MC-12 begins mission in southern Afghanistan

  • Published
  • By Tech. Sgt. Renni Thornton
  • 451st Air Expeditionary Wing Public Affairs
Airmen from the 451st Air Expeditionary Wing here welcomed one of the newest members of the Air Force's intelligence, surveillance and reconnaissance weapons systems to Kandahar Airfield March 29.

The MC-12 Liberty aircraft is a manned special-mission turboprop aircraft designed for ISR and brings a different capability to the fight, said Lt. Col. Darren Halford, the 361st Expeditionary Reconnaissance Squadron commander.

The aircraft flew its first combat sortie here April 1. The MC-12 Liberty provides real-time tactical ISR, with analysts and aircrew deployed together for seamless operations and maximum interaction with joint ground forces.

More aircraft and crews are expected to join this one in the future, Colonel Halford said. In addition to the impressive capabilities of the MC-12, this second squadron in Afghanistan will provide tremendous capacity.

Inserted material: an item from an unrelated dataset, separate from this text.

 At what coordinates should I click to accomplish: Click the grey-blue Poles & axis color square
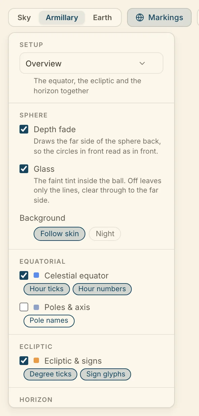36,307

"The MC-12 unparalleled capability to exploit the high ground, and give ground forces vital information about enemy locations and actions," Colonel Halford said. "The MC-12 will protect U.S. and coalition lives, and will be a vital tool helping Afghanistan defeat the insurgency."

The crew consists of a pilot, a co-pilot, a sensor operator and a cryptologic operator, while imagery analysts in the ISR exploitation cell act as a fifth crewmember, exploiting information and liaising with ground forces.

Pilots are trained on the aircraft by officials from the 186th Mississippi Air National Guard based in Meridian, Miss. In less than two years, three squadrons have stood up as solely expeditionary units with no permanent home station.

The newest MC-12s have extended-range fuel tanks, which can increase range and endurance.

"The 361st ERS is building on the lessons learned, successes and proud tradition's already established at the 362nd (Expeditionary Reconnaissance Squadron) and 4th (Expeditionary Reconnaissance Squadron)," Colonel Halford said.

The 362nd Expeditionary Reconnaissance Squadron at Joint Base Balad, Iraq, surpassed 2,000 sorties in early March and the second MC-12 unit to stand up, the 4th Expeditionary Reconnaissance Squadron at Bagram Airfield, Afghanistan, surpassed 300 sorties in its first three months.